УСЛОВИЕ ЗАДАНИЯ: Выведите без изменений фрагмент отрывка о мифе Павла Федотова, начиная со слов «Миф Павла Федотова» и заканчивая словами «отвлекающие от призвания.».

ПРИВЕДЁННЫЙ ОТРЫВОК:

= = = = = = =

Миф Павла Федотова — один из фундаментальных, прочнейших в истории русского искусства, может быть, даже самый прочный, несмотря на сменяющие друг друга эпохи, где каждая рада была бы учинить Федотову ревизию. И невзирая на многочисленных биографов, ищущих подчеркнуть в Федотове что-то особенное, той или иной эпохе созвучное. Кому-то покажутся важными московские корни художника, кому-то, наоборот, влияние его петербургского окружения; Федотову-критику всегда будет противопоставлен Федотов-лирик; перипетии личной жизни будут рассматриваться то как необходимые условия для появления автора, то как досадные помехи, отвлекающие от призвания.
Одна эпоха напирала на контекст, фон и «движущие силы исторического процесса», и Федотов выглядел на этом фоне как бы жертвой обстоятельств, — эпоху сменила другая, и комильфо стало отмечать как раз произвольность федотовской планиды, проложенной согласно какому-то невысказанному, но понятному, глядя на упорного Павла Андреевича, плану: положив себе стать художником, Федотов им таки стал, получив в придачу все сопутствующее — бедность и мнения публики. Замечательно, что и так и этак печальный финал (Федотов окончил свои дни в доме скорби) выглядел как что-то неукоснительно логичное, неизбежное — правда, в одном случае причина указывается как «среда заела», в другом «доигрался»; так или иначе последняя пристань художника в России, получается, дурдом — если художник уходит слишком в отрыв, зарабатывается, залипает. Михаил Врубель сошел с ума, переписывая лик Демона; Федотов накануне помрачения рассудка что-то подобное проделывал с Вдовушкой — миф, утвердившийся немедленно после его смерти, страшной и обидной, подкреплялся сперва мемуарами, а вскоре и монографиями.
Будущий главный хранитель картинной коллекции Эрмитажа Андрей Сомов издал книгу Павел Андреевич Федотов в 1878 году — это уже кристаллизация мифа; Владимир Стасов в статье 25 лет русского искусства, выходившей в «Вестнике Европы» частями в конце 1882 — начале 1883 года, назвал Федотова «первым проблеском» — это канонизация. Федотова привечали и в XIX веке, и в ХХ: такого числа ретроспектив, наверное, нет больше ни у одного русского художника. Его охотно выставляли по поводу — вот как сейчас, к юбилею, — но и без повода тоже (можно вспомнить выставку 1941 года, когда никакой годовщины не наблюдалось). В конце концов, он просто удобен — титан национальной школы, не писавший картин больше аршина, чьи подробные сценки так удобно давать в качестве темы для школьных сочинений: дети, что хотел сказать художник? Но художник сказал все, что мог, и жалкими кажутся любые попытки договорить за него или, вернее, за то, что вполне высказалось посредством индивидуальной судьбы. Ибо за житейскими неурядицами, за привходящими обстоятельствами, апокрифами и прочей «жизни мышьей беготней» открывается железобетонная конструкция мифа, где смерть, с учетом или без учета обстоятельств, сама по себе нечто более значительное, чем просто последний пункт биографии, благодаря чему фигура бедного Павла Андреевича вдруг вырастает до высот олимпийских.

= = = = = = =

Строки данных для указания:
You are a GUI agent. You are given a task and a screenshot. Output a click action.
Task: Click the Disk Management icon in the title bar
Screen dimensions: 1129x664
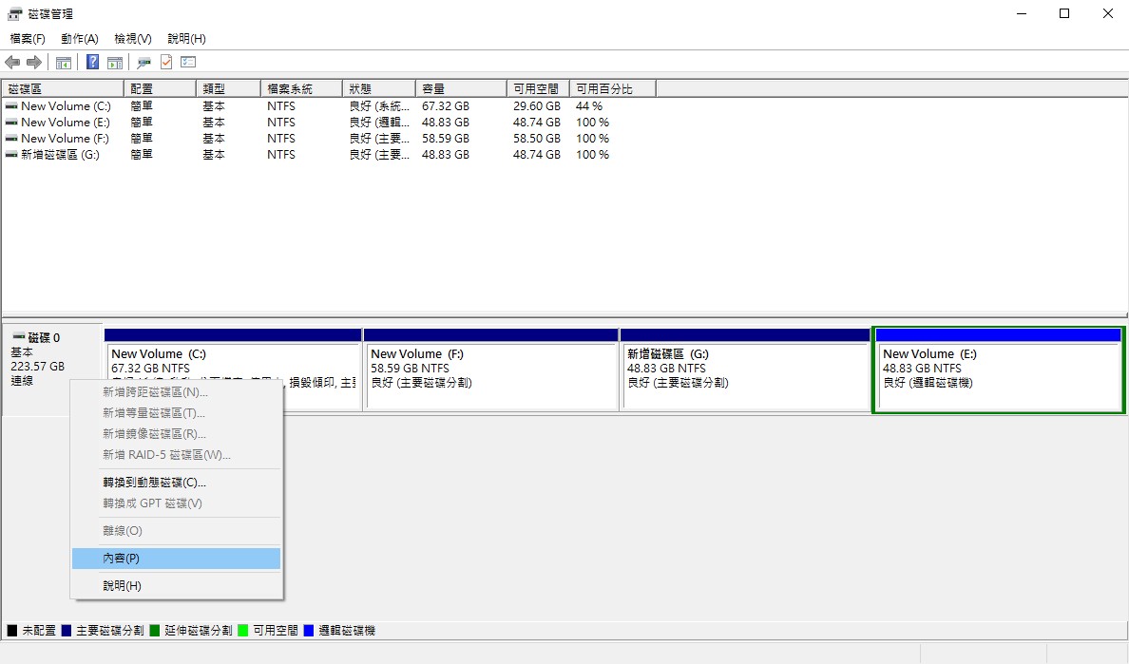[13, 13]
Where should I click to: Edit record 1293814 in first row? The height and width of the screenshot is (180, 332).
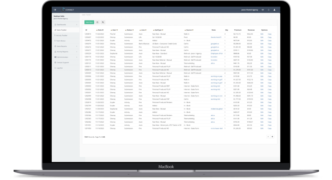click(262, 34)
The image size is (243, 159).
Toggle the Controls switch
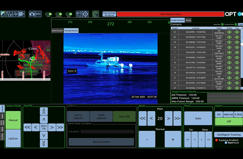(x=59, y=14)
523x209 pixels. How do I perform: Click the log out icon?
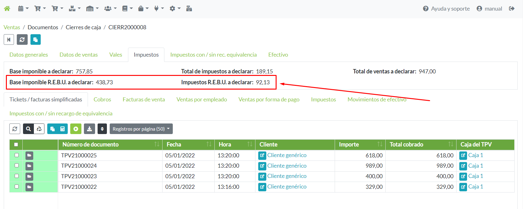tap(512, 9)
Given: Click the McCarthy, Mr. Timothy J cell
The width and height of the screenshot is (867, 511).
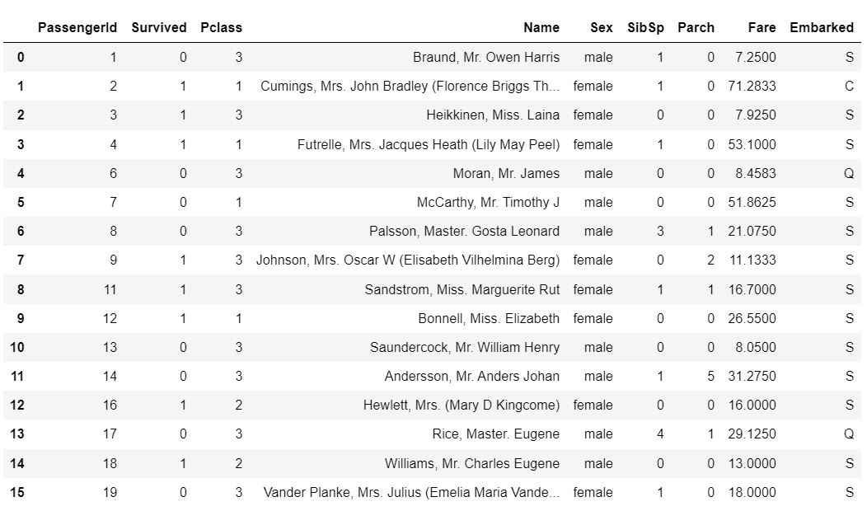Looking at the screenshot, I should tap(488, 202).
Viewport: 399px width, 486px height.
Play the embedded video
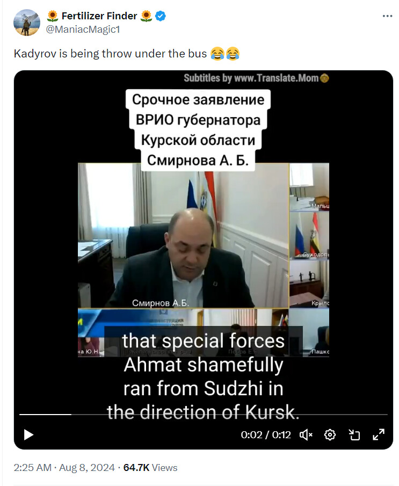[x=28, y=434]
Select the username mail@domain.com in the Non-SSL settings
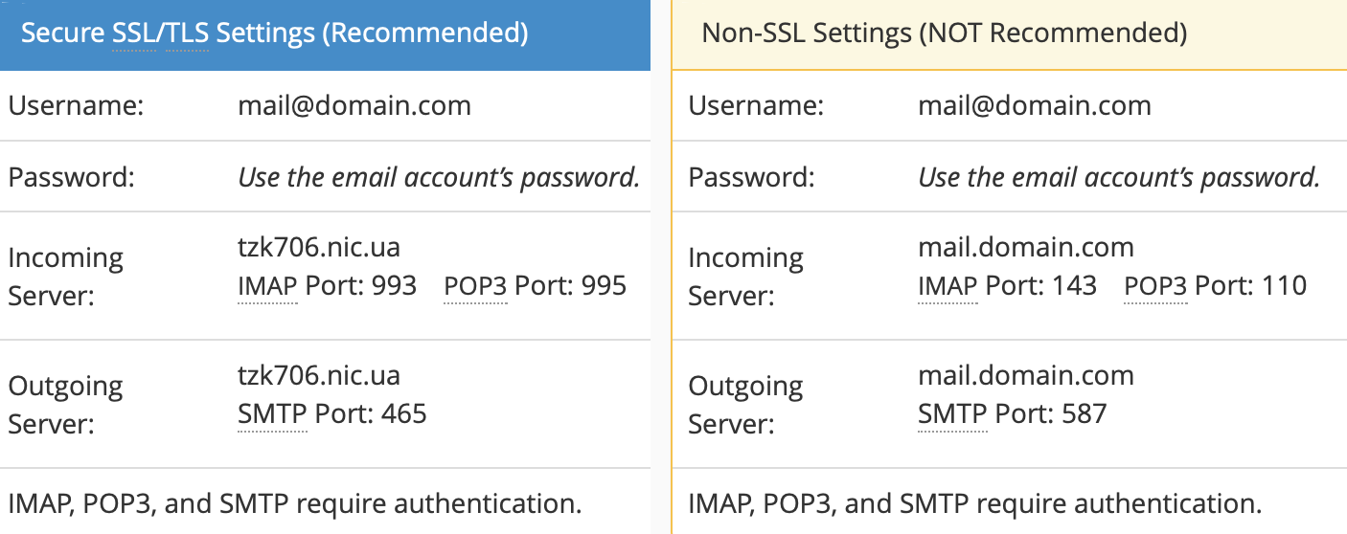 tap(1035, 105)
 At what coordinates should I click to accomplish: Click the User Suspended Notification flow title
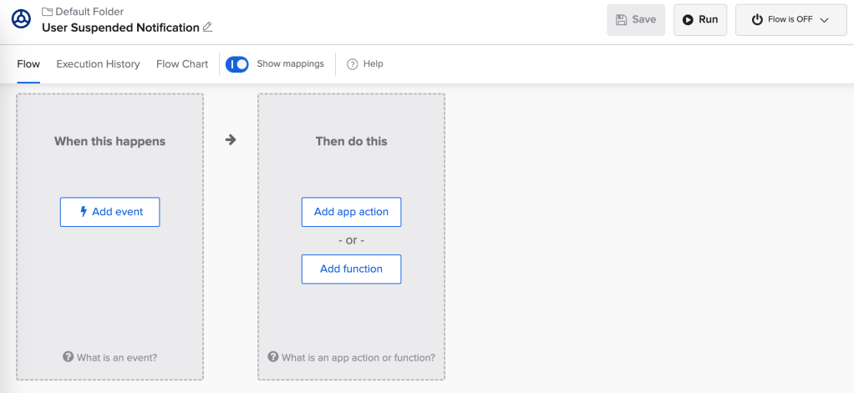[x=120, y=27]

= = = = = = =

РЕЗУЛЬТАТ ВЫПОЛНЕНИЯ:
Миф Павла Федотова — один из фундаментальных, прочнейших в истории русского искусства, может быть, даже самый прочный, несмотря на сменяющие друг друга эпохи, где каждая рада была бы учинить Федотову ревизию. И невзирая на многочисленных биографов, ищущих подчеркнуть в Федотове что-то особенное, той или иной эпохе созвучное. Кому-то покажутся важными московские корни художника, кому-то, наоборот, влияние его петербургского окружения; Федотову-критику всегда будет противопоставлен Федотов-лирик; перипетии личной жизни будут рассматриваться то как необходимые условия для появления автора, то как досадные помехи, отвлекающие от призвания.